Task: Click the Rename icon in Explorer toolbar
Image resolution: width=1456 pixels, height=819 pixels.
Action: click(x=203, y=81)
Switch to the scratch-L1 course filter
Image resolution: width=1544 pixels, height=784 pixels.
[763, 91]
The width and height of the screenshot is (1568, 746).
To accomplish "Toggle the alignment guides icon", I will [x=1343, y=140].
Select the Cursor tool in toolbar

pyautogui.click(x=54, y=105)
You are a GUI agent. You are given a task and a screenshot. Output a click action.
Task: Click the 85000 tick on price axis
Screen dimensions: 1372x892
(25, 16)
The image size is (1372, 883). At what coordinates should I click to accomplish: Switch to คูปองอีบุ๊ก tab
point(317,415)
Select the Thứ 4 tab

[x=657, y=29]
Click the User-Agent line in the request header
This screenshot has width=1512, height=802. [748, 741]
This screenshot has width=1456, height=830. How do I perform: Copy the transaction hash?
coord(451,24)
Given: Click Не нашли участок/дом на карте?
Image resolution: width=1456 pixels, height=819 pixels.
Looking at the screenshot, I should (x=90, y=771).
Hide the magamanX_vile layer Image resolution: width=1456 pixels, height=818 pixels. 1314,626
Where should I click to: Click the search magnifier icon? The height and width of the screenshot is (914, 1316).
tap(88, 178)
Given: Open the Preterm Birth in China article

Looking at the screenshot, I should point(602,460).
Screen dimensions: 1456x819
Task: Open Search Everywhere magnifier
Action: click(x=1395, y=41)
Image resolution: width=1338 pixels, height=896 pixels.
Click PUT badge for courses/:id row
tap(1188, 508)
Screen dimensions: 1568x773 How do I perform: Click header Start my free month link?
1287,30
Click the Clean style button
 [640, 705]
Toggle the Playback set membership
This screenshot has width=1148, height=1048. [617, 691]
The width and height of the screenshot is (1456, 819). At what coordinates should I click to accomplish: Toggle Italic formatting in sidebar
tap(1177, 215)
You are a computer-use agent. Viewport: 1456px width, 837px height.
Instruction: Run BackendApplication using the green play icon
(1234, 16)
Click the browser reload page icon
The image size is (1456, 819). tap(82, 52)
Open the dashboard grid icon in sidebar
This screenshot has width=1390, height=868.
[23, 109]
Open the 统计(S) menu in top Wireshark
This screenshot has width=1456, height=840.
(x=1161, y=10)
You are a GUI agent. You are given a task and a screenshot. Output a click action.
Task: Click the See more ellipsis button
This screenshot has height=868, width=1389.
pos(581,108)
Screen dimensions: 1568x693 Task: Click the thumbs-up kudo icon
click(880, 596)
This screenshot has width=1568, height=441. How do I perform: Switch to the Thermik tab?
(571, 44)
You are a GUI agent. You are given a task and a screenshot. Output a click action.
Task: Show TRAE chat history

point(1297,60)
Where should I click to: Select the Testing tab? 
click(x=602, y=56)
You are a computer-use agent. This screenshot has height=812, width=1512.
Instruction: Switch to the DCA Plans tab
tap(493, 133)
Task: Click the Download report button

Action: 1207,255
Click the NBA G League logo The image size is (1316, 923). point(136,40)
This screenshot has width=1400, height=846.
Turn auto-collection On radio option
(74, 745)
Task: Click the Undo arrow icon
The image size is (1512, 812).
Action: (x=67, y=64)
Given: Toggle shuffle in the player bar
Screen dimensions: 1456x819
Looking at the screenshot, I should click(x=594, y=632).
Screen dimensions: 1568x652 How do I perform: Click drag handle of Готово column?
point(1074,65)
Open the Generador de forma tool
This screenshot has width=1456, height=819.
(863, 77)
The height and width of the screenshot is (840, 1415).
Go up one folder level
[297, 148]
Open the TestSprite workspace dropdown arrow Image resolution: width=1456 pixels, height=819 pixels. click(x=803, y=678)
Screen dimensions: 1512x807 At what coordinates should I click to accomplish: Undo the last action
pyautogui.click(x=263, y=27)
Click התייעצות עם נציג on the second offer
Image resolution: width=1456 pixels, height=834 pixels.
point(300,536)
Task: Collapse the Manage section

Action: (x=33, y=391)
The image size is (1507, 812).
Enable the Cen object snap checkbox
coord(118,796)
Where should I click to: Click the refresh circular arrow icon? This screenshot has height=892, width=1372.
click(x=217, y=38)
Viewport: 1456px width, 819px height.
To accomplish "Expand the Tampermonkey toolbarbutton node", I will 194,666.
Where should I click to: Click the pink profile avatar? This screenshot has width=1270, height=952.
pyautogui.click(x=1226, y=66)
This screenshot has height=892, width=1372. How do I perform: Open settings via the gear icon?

** How to complete this task **
Going from the line that contains "This screenshot has width=1568, height=441." to the last line of the records, reproduce every line as written.

** Result of this task **
This screenshot has width=1568, height=441. How do I perform: Switch to the Thermik tab?
(571, 44)
You are a GUI agent. You are given a task and a screenshot. Output a click action.
Task: Show TRAE chat history

point(1297,60)
Where should I click to: Select the Testing tab? 
click(x=602, y=56)
You are a computer-use agent. This screenshot has height=812, width=1512.
Instruction: Switch to the DCA Plans tab
tap(493, 133)
Task: Click the Download report button

Action: 1207,255
Click the NBA G League logo The image size is (1316, 923). point(136,40)
This screenshot has width=1400, height=846.
Turn auto-collection On radio option
(74, 745)
Task: Click the Undo arrow icon
The image size is (1512, 812).
Action: (x=67, y=64)
Given: Toggle shuffle in the player bar
Screen dimensions: 1456x819
Looking at the screenshot, I should click(x=594, y=632).
Screen dimensions: 1568x652 How do I perform: Click drag handle of Готово column?
point(1074,65)
Open the Generador de forma tool
This screenshot has width=1456, height=819.
(863, 77)
The height and width of the screenshot is (840, 1415).
Go up one folder level
[297, 148]
Open the TestSprite workspace dropdown arrow Image resolution: width=1456 pixels, height=819 pixels. click(x=803, y=678)
Screen dimensions: 1512x807 At what coordinates should I click to accomplish: Undo the last action
pyautogui.click(x=263, y=27)
Click התייעצות עם נציג on the second offer
Image resolution: width=1456 pixels, height=834 pixels.
point(300,536)
Task: Collapse the Manage section

Action: (x=33, y=391)
The image size is (1507, 812).
Enable the Cen object snap checkbox
coord(118,796)
Where should I click to: Click the refresh circular arrow icon? This screenshot has height=892, width=1372.
click(x=217, y=38)
Viewport: 1456px width, 819px height.
To accomplish "Expand the Tampermonkey toolbarbutton node", I will 194,666.
Where should I click to: Click the pink profile avatar? This screenshot has width=1270, height=952.
pyautogui.click(x=1226, y=66)
This screenshot has height=892, width=1372. How do I perform: Open settings via the gear icon?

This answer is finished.